Lehman's collapse acted as a catalyst for chaos in the global stock markets, government bail outs of institutions as large as AIG and RBS and led to a further significant fall in commercial property prices and unit trust values around the world.  Although this may appear to be just another anniversary, it does in fact have significance for financial advisers and others who face potential complaints from clients about investment products.  The events of September 2008 were so heavily publicised, and had such a significant impact on the value of investments generally, we anticipate that many advisers and their clients would have been in contact at the time to discuss the falling value of their investments and future strategy.  In any event, the losses sustained and the wide publicity make it strongly arguable that all investors 'ought reasonably to have been aware of cause for complaint' if they felt that their losses arose from mis-selling.

It is within this context that serious consideration should be given to time bar issues for all new investment-related complaints where the investment itself was sold more that six years ago.  The rules are widely drafted such that general publicity about wide-spread losses could be enough to argue that a complainant ought then to have been aware of cause to complain.

It is worth comparing the DISP time bar rules to the limitation rules set out in the Limitation Act 1980 upon which they were deliberately based.  The lack of a long stop time bar is a well known thorn in the side of the financial services sector but the comparison between the DISP rules and the Act actually works in firms' favour in respect of the 'date of knowledge'.

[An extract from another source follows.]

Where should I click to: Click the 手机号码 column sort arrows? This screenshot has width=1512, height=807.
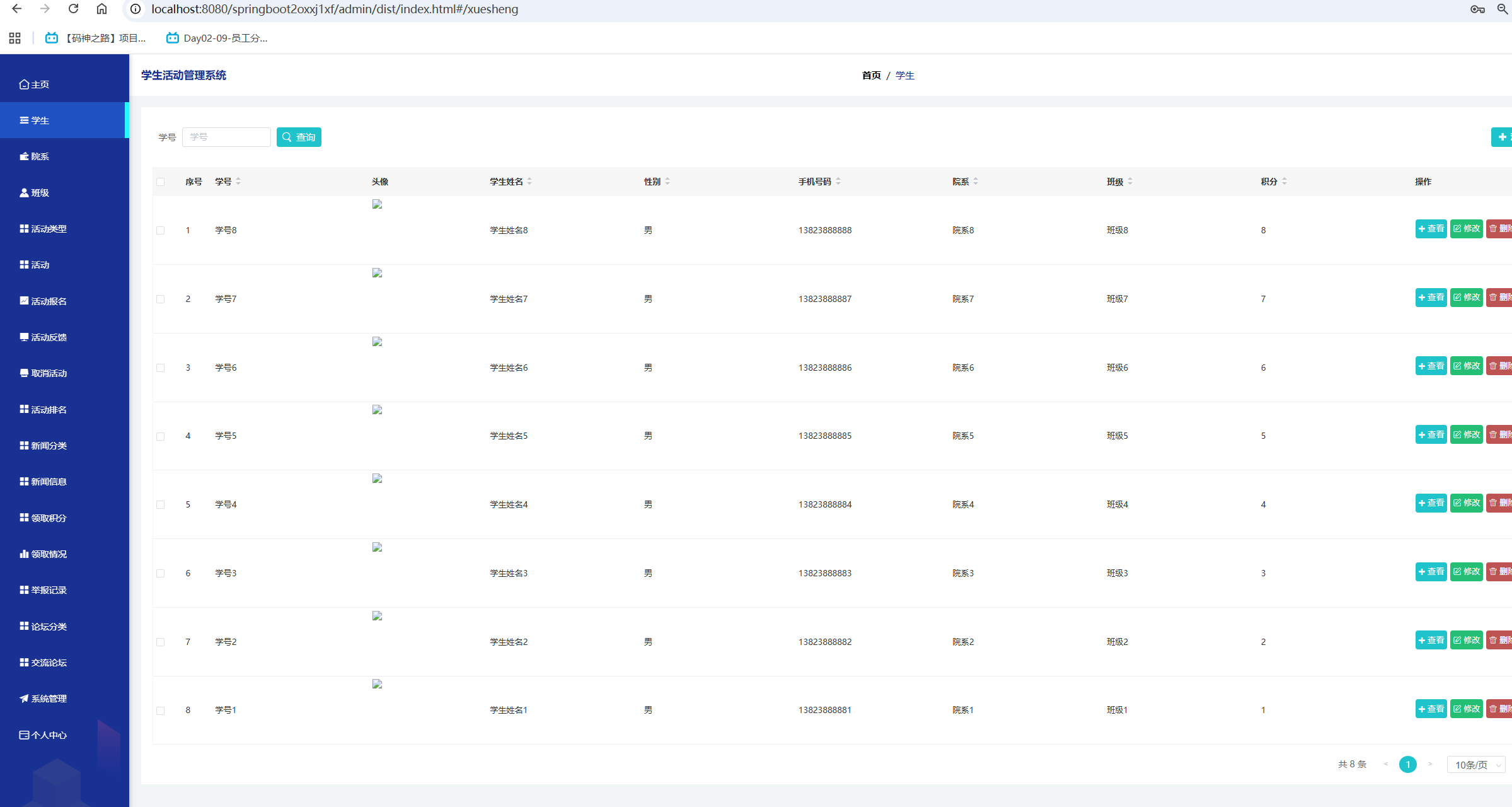(x=838, y=182)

Back in 2001, the High Court tightened the interpretation of the 'date of knowledge' under s.14A of the Act which refers to the date when the claimant had "both the knowledge required for bringing an action for damages in respect of the relevant damage and a right to bring such an action". 

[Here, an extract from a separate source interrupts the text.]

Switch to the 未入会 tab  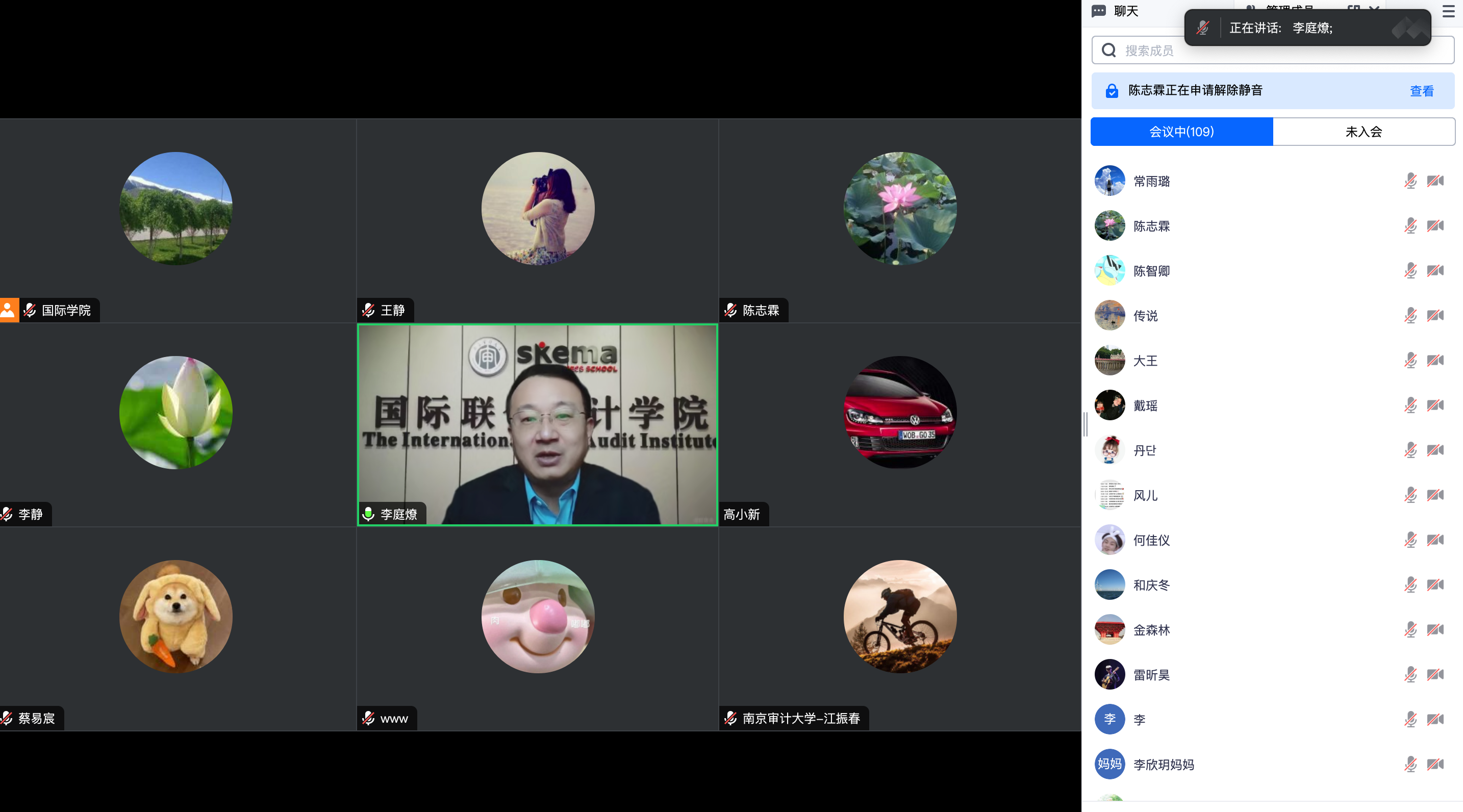pyautogui.click(x=1363, y=132)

Previously, the 'date of knowledge' was the date on which the claimant became aware of their loss but, following the decision in Glaister v. Greenwood [2001] All ER (D) 316, the Court decided that the time limit for an individual making a Pensions Review claim was three years from the date he received his loss assessment even though he had previously submitted what could only be described (under the FSA's rules) as a complaint.  The case effectively extended time for Pension Review cases to run from when the individual claimant knew the particular details of their loss rather than by reference to the widely publicised Pensions Review generally.

Although the Glaister case was bad news for advisers answering Pension Review cases in the Courts, we at RPC handled a lead case and persuaded the FOS of the important difference between s.14A and DISP 2.8.2(2)(b).  In summary, the FOS accepted that the secondary, three year period under DISP should run from the date when a complainant received notice of their case being included in the Pensions Review because, although they may not then have yet known about the relevant damage and the right to bring a claim, they ought reasonably to have been aware of cause to complain.

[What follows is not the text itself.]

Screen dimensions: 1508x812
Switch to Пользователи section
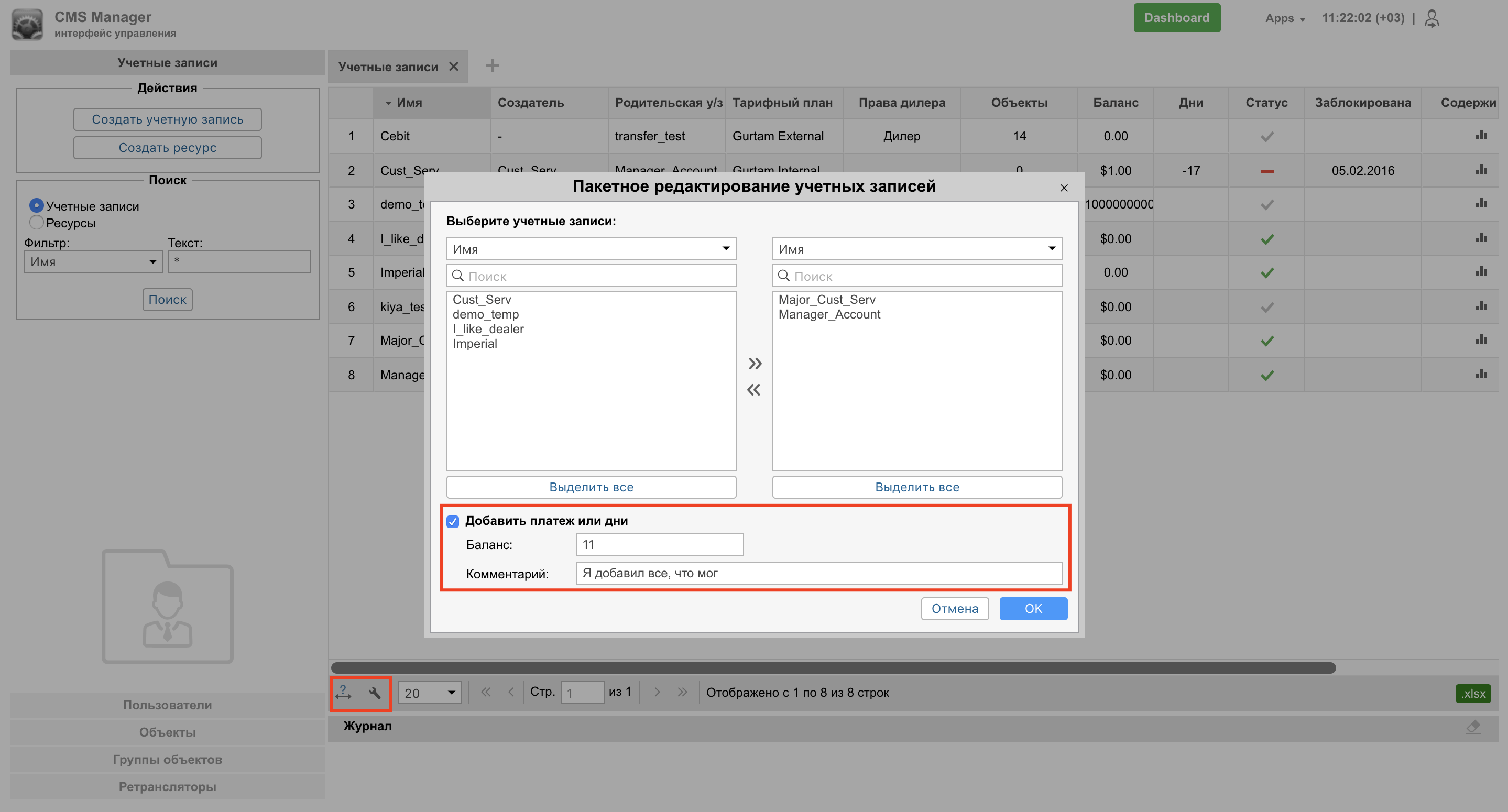point(168,705)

More recently, we have seen numerous complaints from individuals who knew in September 2008 that the value of their investments had fallen dramatically.  Often there are valuations on file that were sent to clients or notes of telephone calls where advisers spoke to the individuals who were concerned by the performance of their investment portfolio.  If it is clear that an individual knew or ought to have known that the value of their investment had fallen dramatically on or shortly after 15 September 2008 (and the advice complained of was given more than six years prior to the complaint), then very serious consideration should be given to rejecting the complaint on the basis that it is time barred.